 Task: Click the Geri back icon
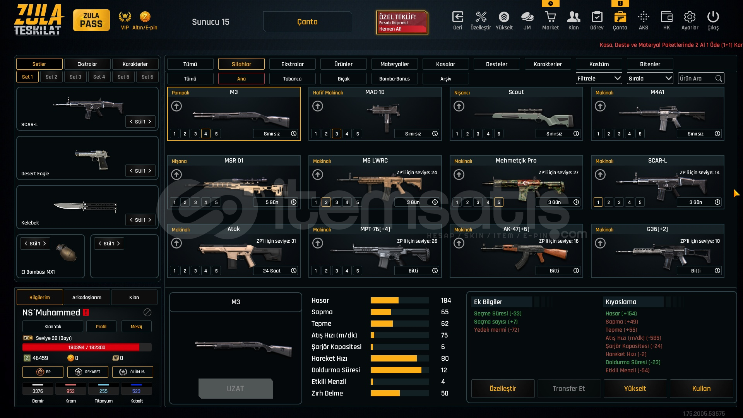457,17
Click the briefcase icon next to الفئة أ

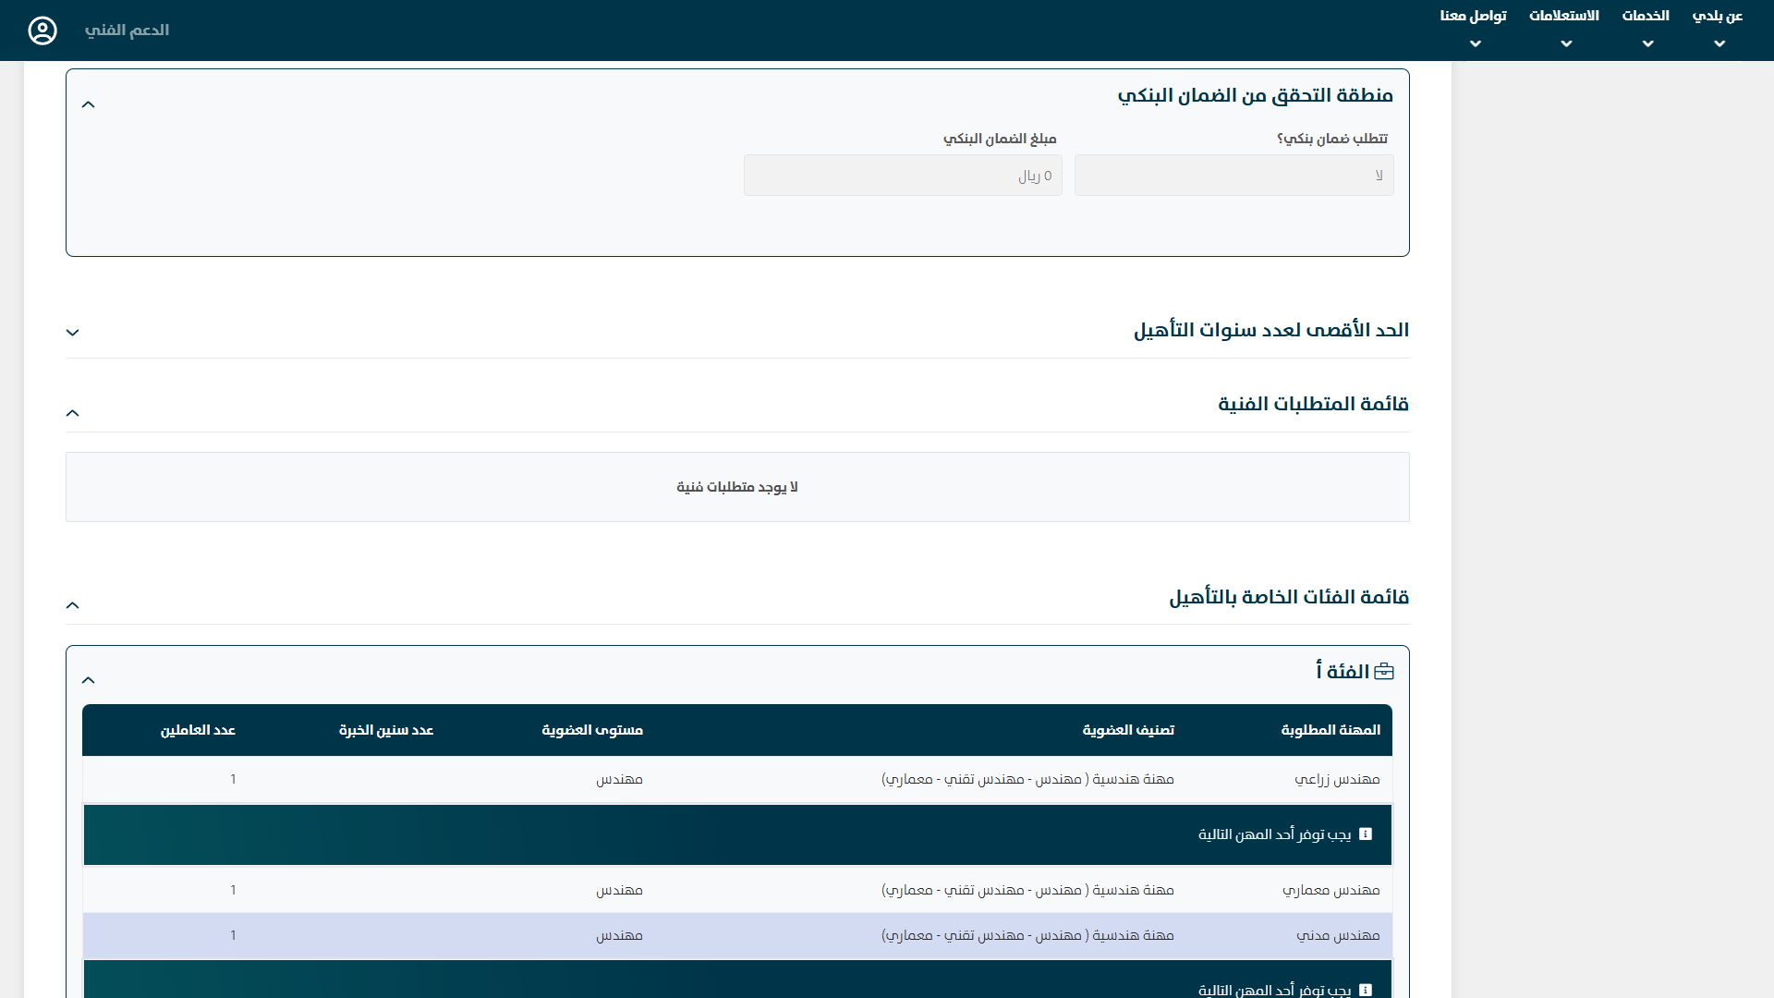coord(1384,672)
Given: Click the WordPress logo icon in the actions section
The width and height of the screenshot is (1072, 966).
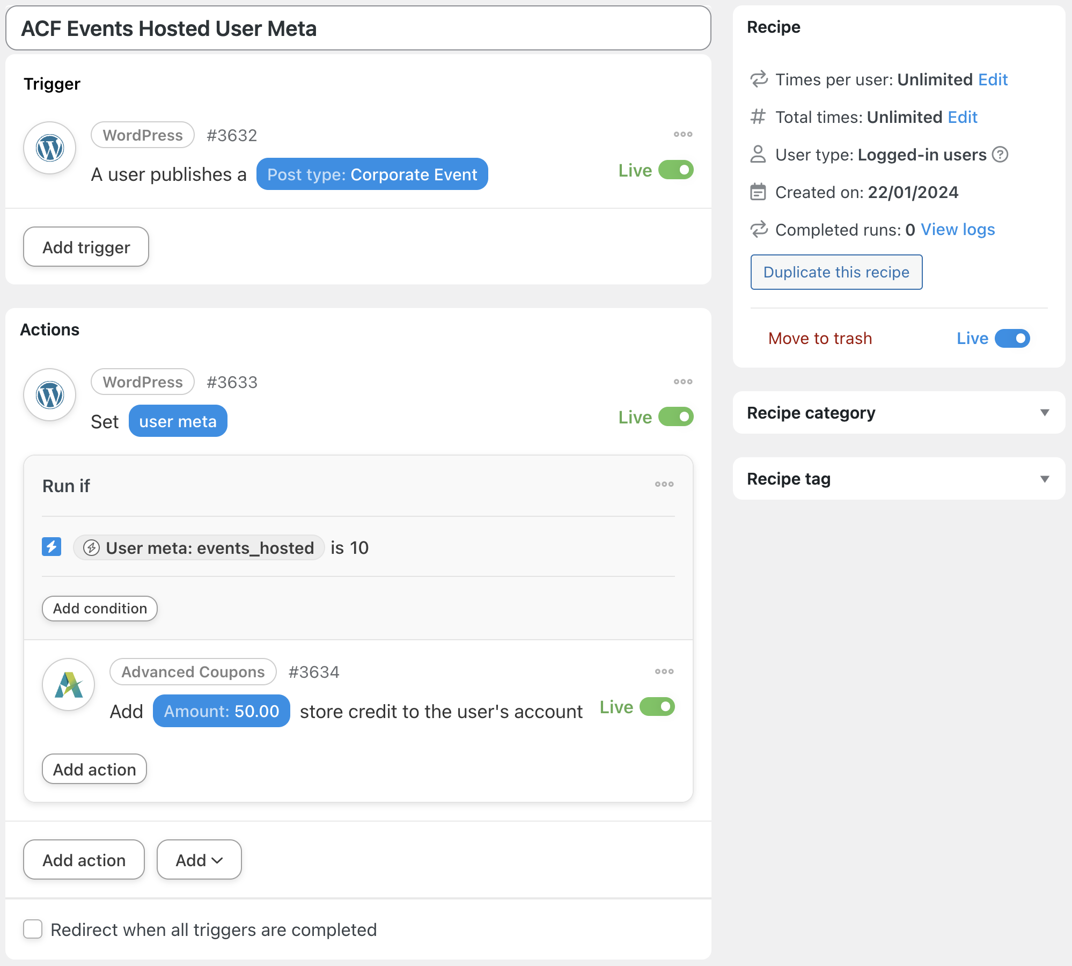Looking at the screenshot, I should [x=50, y=395].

__WORK TASK__
Word for word, repeat the data above with the pictures left out.

__WRITTEN RESPONSE__
 Task: Click the Geri back icon
457,17
Click the briefcase icon next to الفئة أ

coord(1384,672)
Given: Click the WordPress logo icon in the actions section
The width and height of the screenshot is (1072, 966).
Looking at the screenshot, I should [x=50, y=395].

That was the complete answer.